[Pixel coordinate grounding data]
Segment Open

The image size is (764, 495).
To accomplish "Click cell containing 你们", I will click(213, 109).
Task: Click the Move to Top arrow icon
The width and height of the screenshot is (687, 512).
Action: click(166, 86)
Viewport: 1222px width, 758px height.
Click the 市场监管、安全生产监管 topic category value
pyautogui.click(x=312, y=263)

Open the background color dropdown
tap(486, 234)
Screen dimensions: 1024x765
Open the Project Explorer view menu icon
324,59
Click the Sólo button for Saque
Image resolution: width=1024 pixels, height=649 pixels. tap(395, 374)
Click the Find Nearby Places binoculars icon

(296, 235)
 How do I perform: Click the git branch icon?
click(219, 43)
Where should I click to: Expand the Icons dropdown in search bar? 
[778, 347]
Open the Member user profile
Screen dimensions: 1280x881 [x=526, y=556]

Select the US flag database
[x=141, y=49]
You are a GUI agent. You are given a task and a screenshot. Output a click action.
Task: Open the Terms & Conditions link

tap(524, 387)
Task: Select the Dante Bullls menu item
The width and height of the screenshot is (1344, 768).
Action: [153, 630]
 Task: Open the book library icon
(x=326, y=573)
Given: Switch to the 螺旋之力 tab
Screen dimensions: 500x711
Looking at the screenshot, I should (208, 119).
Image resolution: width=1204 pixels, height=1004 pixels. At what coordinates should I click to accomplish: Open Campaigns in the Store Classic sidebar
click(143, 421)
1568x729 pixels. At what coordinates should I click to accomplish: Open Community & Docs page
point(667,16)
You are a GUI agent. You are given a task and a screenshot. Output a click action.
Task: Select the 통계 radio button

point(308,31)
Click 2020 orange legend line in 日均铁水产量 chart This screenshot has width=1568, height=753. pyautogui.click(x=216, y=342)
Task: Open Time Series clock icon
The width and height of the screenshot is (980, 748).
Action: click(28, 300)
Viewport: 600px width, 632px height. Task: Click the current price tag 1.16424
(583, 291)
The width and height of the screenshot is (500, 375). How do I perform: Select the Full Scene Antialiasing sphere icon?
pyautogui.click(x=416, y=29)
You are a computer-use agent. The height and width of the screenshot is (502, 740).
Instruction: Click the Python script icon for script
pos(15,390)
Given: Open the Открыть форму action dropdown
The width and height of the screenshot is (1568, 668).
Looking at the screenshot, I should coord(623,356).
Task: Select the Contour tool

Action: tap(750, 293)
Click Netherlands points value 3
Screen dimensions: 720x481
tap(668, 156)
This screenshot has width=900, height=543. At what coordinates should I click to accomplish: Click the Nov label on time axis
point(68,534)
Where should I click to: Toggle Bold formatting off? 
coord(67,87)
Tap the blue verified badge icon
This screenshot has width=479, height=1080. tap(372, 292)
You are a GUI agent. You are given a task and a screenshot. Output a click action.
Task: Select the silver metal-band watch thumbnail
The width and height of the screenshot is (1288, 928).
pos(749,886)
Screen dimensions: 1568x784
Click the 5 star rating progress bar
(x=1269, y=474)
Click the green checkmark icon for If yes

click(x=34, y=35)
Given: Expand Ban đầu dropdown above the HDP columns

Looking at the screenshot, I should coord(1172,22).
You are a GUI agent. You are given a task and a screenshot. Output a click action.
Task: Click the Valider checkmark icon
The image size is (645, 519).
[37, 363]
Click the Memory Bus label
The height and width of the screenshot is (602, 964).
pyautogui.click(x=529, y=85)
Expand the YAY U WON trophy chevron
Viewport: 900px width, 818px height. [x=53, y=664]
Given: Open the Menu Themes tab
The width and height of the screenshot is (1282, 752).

Segment Closed

TASK GOAL:
Return the entries in full, keeping every line exactly as it is.

OUTPUT FOR THIS TASK:
The image size is (764, 495).
To accomplish "Click cell containing 你们", I will click(213, 109).
Task: Click the Move to Top arrow icon
The width and height of the screenshot is (687, 512).
Action: click(166, 86)
Viewport: 1222px width, 758px height.
Click the 市场监管、安全生产监管 topic category value
pyautogui.click(x=312, y=263)

Open the background color dropdown
tap(486, 234)
Screen dimensions: 1024x765
Open the Project Explorer view menu icon
324,59
Click the Sólo button for Saque
Image resolution: width=1024 pixels, height=649 pixels. tap(395, 374)
Click the Find Nearby Places binoculars icon

(296, 235)
 How do I perform: Click the git branch icon?
click(219, 43)
Where should I click to: Expand the Icons dropdown in search bar? 
[778, 347]
Open the Member user profile
Screen dimensions: 1280x881 [x=526, y=556]

Select the US flag database
[x=141, y=49]
You are a GUI agent. You are given a task and a screenshot. Output a click action.
Task: Open the Terms & Conditions link

tap(524, 387)
Task: Select the Dante Bullls menu item
The width and height of the screenshot is (1344, 768).
Action: [153, 630]
 Task: Open the book library icon
(x=326, y=573)
Given: Switch to the 螺旋之力 tab
Screen dimensions: 500x711
Looking at the screenshot, I should (208, 119).
Image resolution: width=1204 pixels, height=1004 pixels. At what coordinates should I click to accomplish: Open Campaigns in the Store Classic sidebar
click(143, 421)
1568x729 pixels. At what coordinates should I click to accomplish: Open Community & Docs page
point(667,16)
You are a GUI agent. You are given a task and a screenshot. Output a click action.
Task: Select the 통계 radio button

point(308,31)
Click 2020 orange legend line in 日均铁水产量 chart This screenshot has width=1568, height=753. pyautogui.click(x=216, y=342)
Task: Open Time Series clock icon
The width and height of the screenshot is (980, 748).
Action: click(28, 300)
Viewport: 600px width, 632px height. Task: Click the current price tag 1.16424
(583, 291)
The width and height of the screenshot is (500, 375). How do I perform: Select the Full Scene Antialiasing sphere icon?
pyautogui.click(x=416, y=29)
You are a computer-use agent. The height and width of the screenshot is (502, 740).
Instruction: Click the Python script icon for script
pos(15,390)
Given: Open the Открыть форму action dropdown
The width and height of the screenshot is (1568, 668).
Looking at the screenshot, I should coord(623,356).
Task: Select the Contour tool

Action: tap(750, 293)
Click Netherlands points value 3
Screen dimensions: 720x481
tap(668, 156)
This screenshot has width=900, height=543. At what coordinates should I click to accomplish: Click the Nov label on time axis
point(68,534)
Where should I click to: Toggle Bold formatting off? 
coord(67,87)
Tap the blue verified badge icon
This screenshot has width=479, height=1080. tap(372, 292)
You are a GUI agent. You are given a task and a screenshot. Output a click action.
Task: Select the silver metal-band watch thumbnail
The width and height of the screenshot is (1288, 928).
pos(749,886)
Screen dimensions: 1568x784
Click the 5 star rating progress bar
(x=1269, y=474)
Click the green checkmark icon for If yes

click(x=34, y=35)
Given: Expand Ban đầu dropdown above the HDP columns

Looking at the screenshot, I should coord(1172,22).
You are a GUI agent. You are given a task and a screenshot. Output a click action.
Task: Click the Valider checkmark icon
The image size is (645, 519).
[37, 363]
Click the Memory Bus label
The height and width of the screenshot is (602, 964).
pyautogui.click(x=529, y=85)
Expand the YAY U WON trophy chevron
Viewport: 900px width, 818px height. [x=53, y=664]
Given: Open the Menu Themes tab
The width and height of the screenshot is (1282, 752).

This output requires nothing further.